Initially indicted for murder on a minor under the age of 15 and placed for eleven months in pre-trial detention, Aurore was tried on Wednesday October 5 by the Bordeaux Criminal Court for “non-assistance to person in danger”. Experts were unable to decide on the causes of death between mechanical asphyxiation, maternity-fetal infection or cocaine and amphetamines, consumed the day before during a festive evening and having crossed The placental barrier.
“I yelled when I saw the baby”
“It’s very confused and blurred,” says Aurore, all dressed in black, tightening a paper handkerchief in her right hand. The day before the facts, she had been taken from violent stomach pain. “It could only be my cyst with ovaries or my illness. I never thought that I was pregnant. I had gained a little weight but as often. I oscillate. It was not possible for me . “
She tells the rest: “And then I expelled my daughter. It is as if I were outside the scene. It was not real, I wanted it to remain a nightmare. She was white, All flask, strongholds. I was in a second state. I didn’t want to call help because I didn’t want us to see that I had taken drugs. “
The former companion of Aurore and father of the child made the macabre discovery in the bathroom. “When she returned from the evening, she twisted in pain, he recalls. This story of cyst came back all the time. So I was 1,000 leagues from that.”

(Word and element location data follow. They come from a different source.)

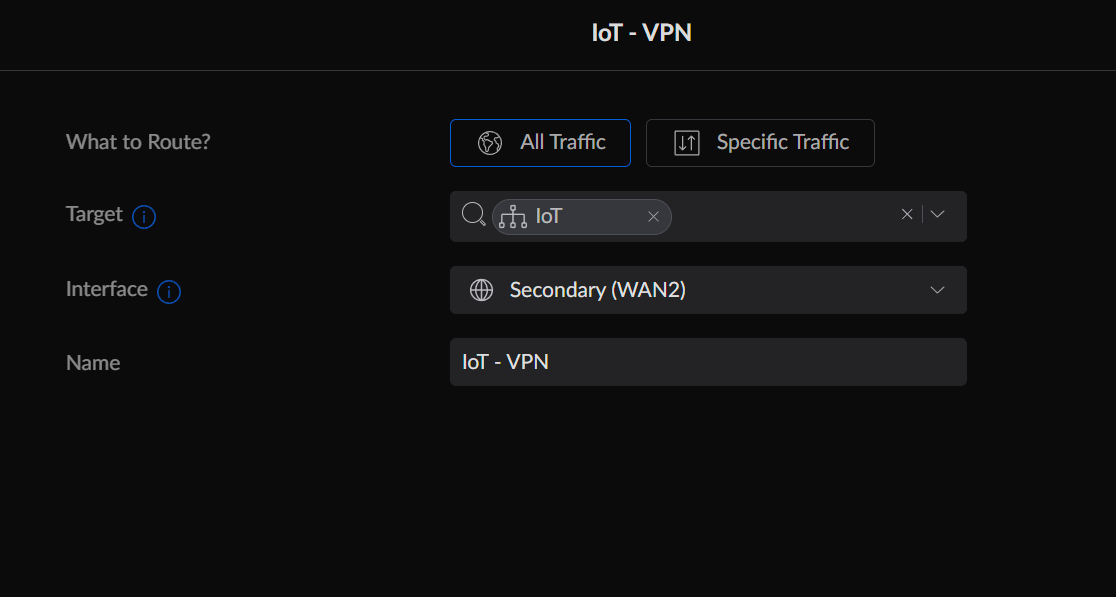
Task: Click the globe icon beside Secondary (WAN2)
Action: tap(482, 290)
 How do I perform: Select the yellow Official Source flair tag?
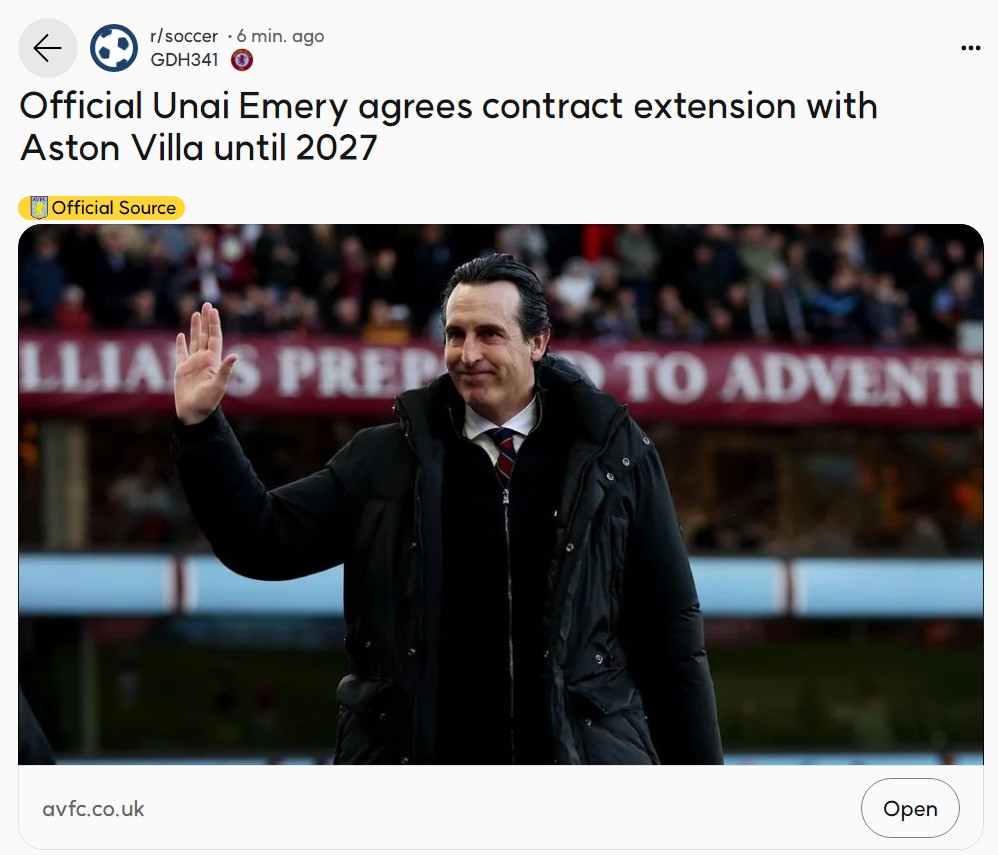tap(102, 208)
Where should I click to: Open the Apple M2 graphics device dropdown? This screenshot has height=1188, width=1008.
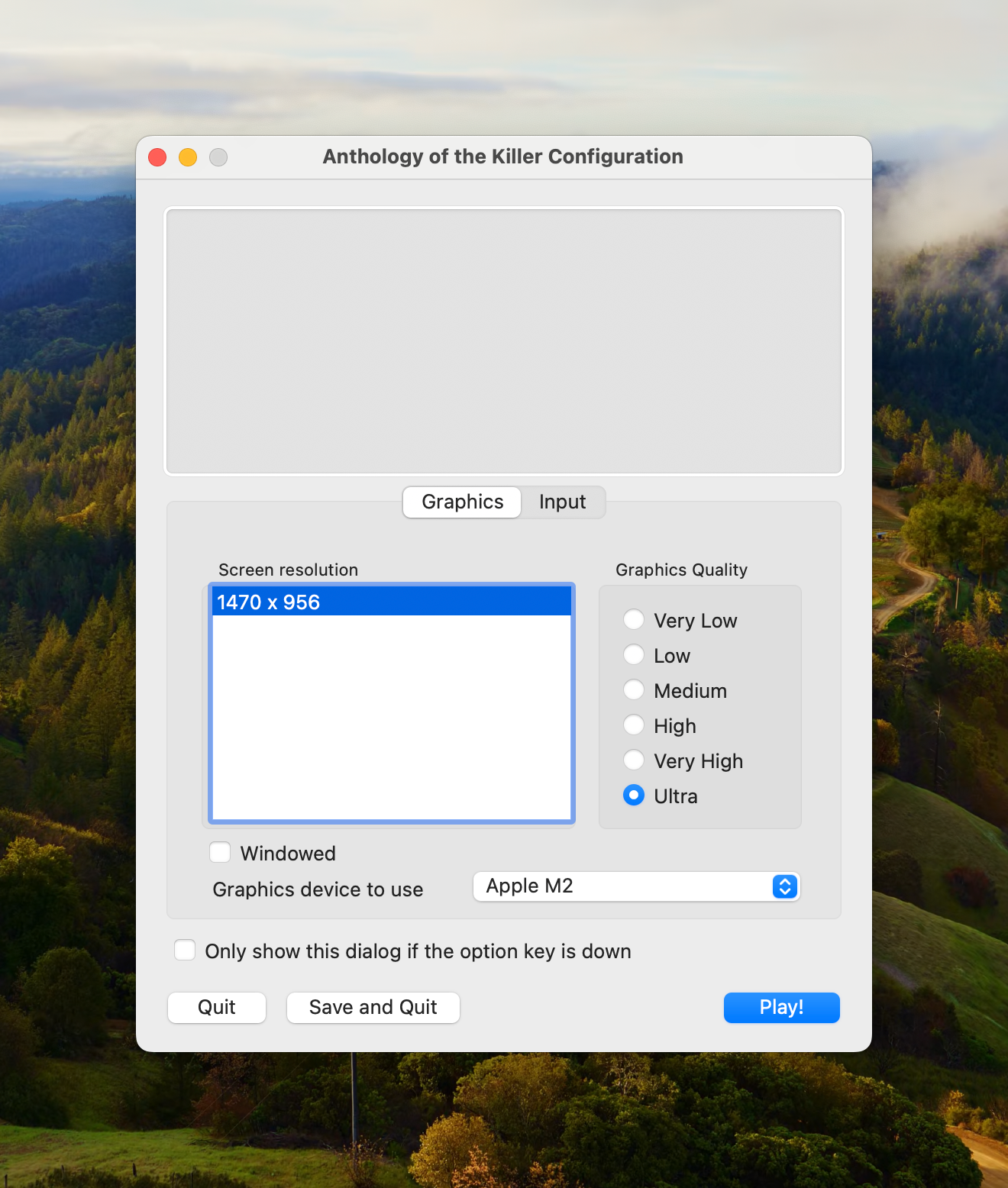tap(636, 886)
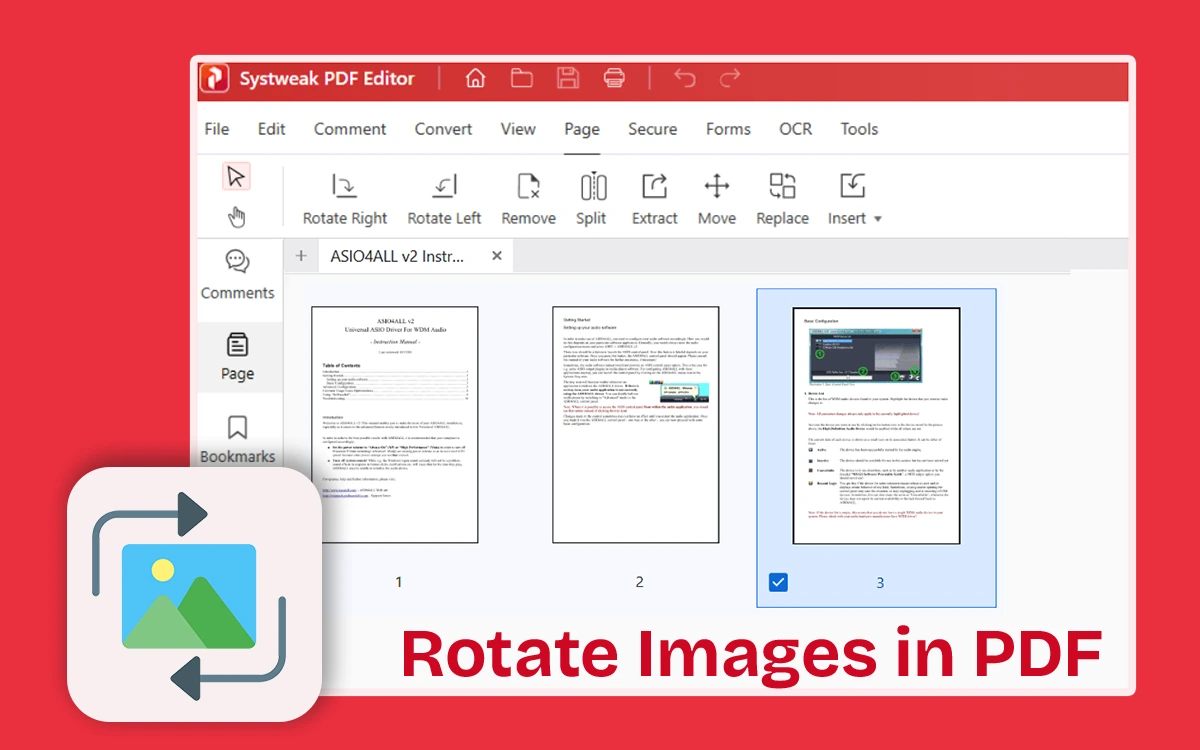The width and height of the screenshot is (1200, 750).
Task: Expand the Insert dropdown arrow
Action: [878, 219]
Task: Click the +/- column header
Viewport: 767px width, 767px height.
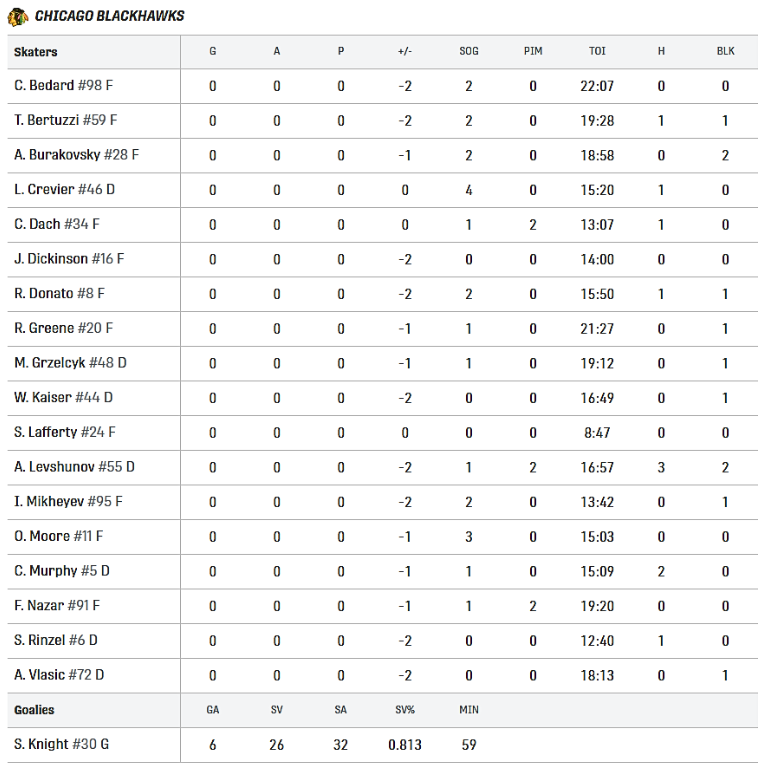Action: click(404, 51)
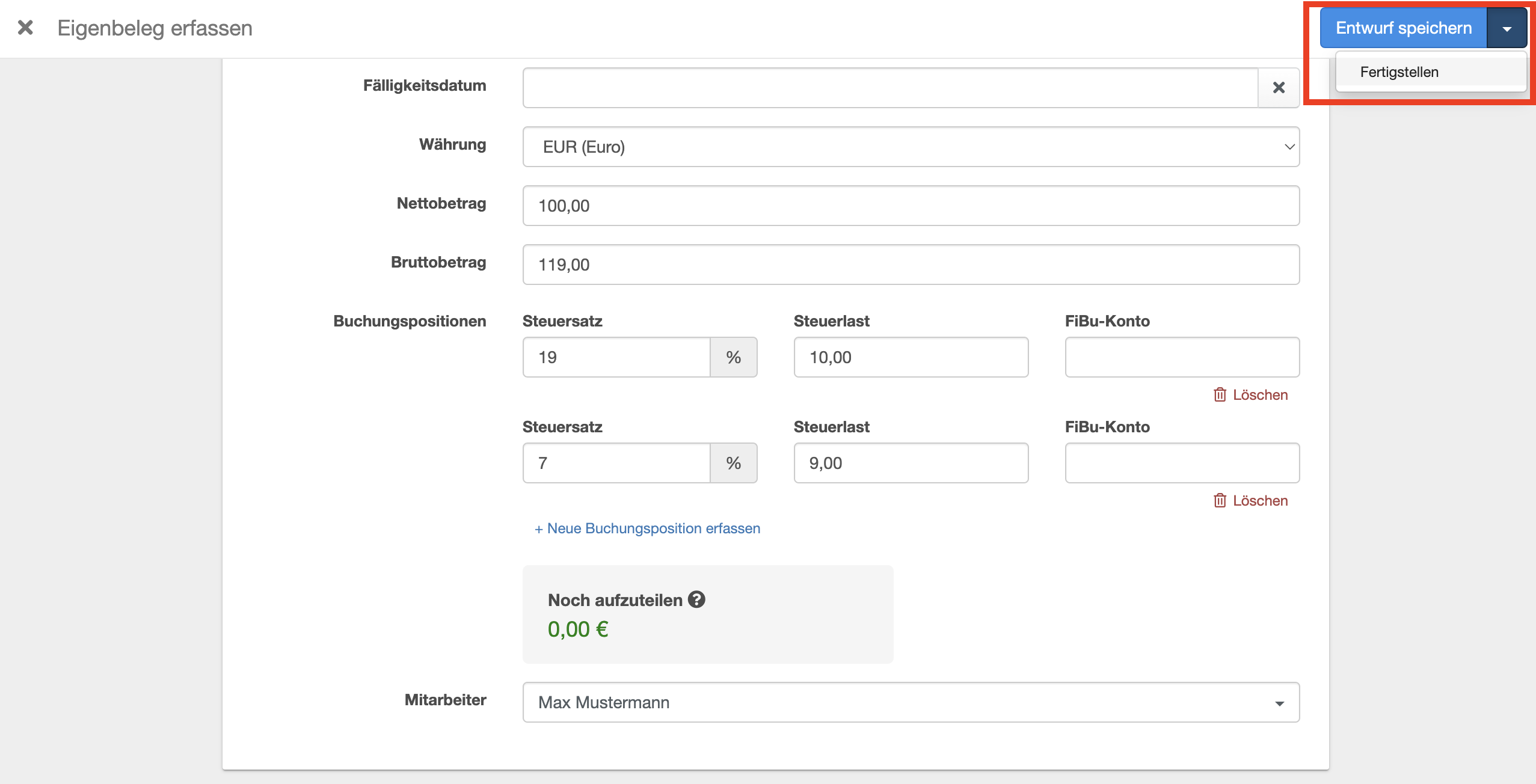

“She stayed an hour in the toilet. I went to hit the door but she reassured me and repeated to me that it was not worth calling for help. She was weak when she returned to the living room. She told me that it was going to pass, I believed it. “He heard nothing. “The TV was on, I went out to smoke then buy something to eat.” He says he saw nothing of his pregnancy. “I yelled when I saw the baby, I was in shock. When I asked him what this baby was, she said to me: What baby?”